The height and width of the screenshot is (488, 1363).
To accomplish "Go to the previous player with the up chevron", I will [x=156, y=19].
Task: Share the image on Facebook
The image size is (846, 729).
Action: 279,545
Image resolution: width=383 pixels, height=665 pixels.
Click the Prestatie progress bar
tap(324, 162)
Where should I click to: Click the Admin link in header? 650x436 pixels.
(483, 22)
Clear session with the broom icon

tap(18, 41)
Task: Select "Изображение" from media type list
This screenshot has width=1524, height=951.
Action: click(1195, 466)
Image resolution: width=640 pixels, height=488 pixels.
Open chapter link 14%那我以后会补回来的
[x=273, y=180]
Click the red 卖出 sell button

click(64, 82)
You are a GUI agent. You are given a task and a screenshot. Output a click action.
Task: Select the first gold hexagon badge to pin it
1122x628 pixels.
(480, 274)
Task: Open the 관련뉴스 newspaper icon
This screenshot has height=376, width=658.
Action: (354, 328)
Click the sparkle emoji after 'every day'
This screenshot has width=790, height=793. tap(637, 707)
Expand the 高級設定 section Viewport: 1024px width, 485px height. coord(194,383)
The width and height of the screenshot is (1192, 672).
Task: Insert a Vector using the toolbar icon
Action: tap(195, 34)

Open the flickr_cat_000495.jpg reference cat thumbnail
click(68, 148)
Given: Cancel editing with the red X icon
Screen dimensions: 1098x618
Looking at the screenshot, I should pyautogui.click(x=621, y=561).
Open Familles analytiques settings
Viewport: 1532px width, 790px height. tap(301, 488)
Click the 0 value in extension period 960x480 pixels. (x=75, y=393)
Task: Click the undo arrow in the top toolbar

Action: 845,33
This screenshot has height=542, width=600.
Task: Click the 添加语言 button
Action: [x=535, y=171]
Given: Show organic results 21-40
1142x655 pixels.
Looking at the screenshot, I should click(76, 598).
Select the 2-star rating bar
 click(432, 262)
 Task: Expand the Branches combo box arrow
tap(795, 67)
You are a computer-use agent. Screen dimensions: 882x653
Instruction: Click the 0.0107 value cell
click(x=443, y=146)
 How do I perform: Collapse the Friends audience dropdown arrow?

::::

DESCRIPTION OF THE TASK
Copy the data word for word.

SOLUTION TO THE EXERCISE
The height and width of the screenshot is (488, 1363).
To accomplish "Go to the previous player with the up chevron", I will [x=156, y=19].
Task: Share the image on Facebook
The image size is (846, 729).
Action: 279,545
Image resolution: width=383 pixels, height=665 pixels.
Click the Prestatie progress bar
tap(324, 162)
Where should I click to: Click the Admin link in header? 650x436 pixels.
(483, 22)
Clear session with the broom icon

tap(18, 41)
Task: Select "Изображение" from media type list
This screenshot has width=1524, height=951.
Action: click(1195, 466)
Image resolution: width=640 pixels, height=488 pixels.
Open chapter link 14%那我以后会补回来的
[x=273, y=180]
Click the red 卖出 sell button

click(64, 82)
You are a GUI agent. You are given a task and a screenshot. Output a click action.
Task: Select the first gold hexagon badge to pin it
1122x628 pixels.
(480, 274)
Task: Open the 관련뉴스 newspaper icon
This screenshot has height=376, width=658.
Action: (354, 328)
Click the sparkle emoji after 'every day'
This screenshot has width=790, height=793. tap(637, 707)
Expand the 高級設定 section Viewport: 1024px width, 485px height. coord(194,383)
The width and height of the screenshot is (1192, 672).
Task: Insert a Vector using the toolbar icon
Action: tap(195, 34)

Open the flickr_cat_000495.jpg reference cat thumbnail
click(68, 148)
Given: Cancel editing with the red X icon
Screen dimensions: 1098x618
Looking at the screenshot, I should pyautogui.click(x=621, y=561).
Open Familles analytiques settings
Viewport: 1532px width, 790px height. tap(301, 488)
Click the 0 value in extension period 960x480 pixels. (x=75, y=393)
Task: Click the undo arrow in the top toolbar

Action: 845,33
This screenshot has height=542, width=600.
Task: Click the 添加语言 button
Action: [x=535, y=171]
Given: Show organic results 21-40
1142x655 pixels.
Looking at the screenshot, I should click(76, 598).
Select the 2-star rating bar
 click(432, 262)
 Task: Expand the Branches combo box arrow
tap(795, 67)
You are a computer-use agent. Screen dimensions: 882x653
Instruction: Click the 0.0107 value cell
click(x=443, y=146)
 How do I perform: Collapse the Friends audience dropdown arrow?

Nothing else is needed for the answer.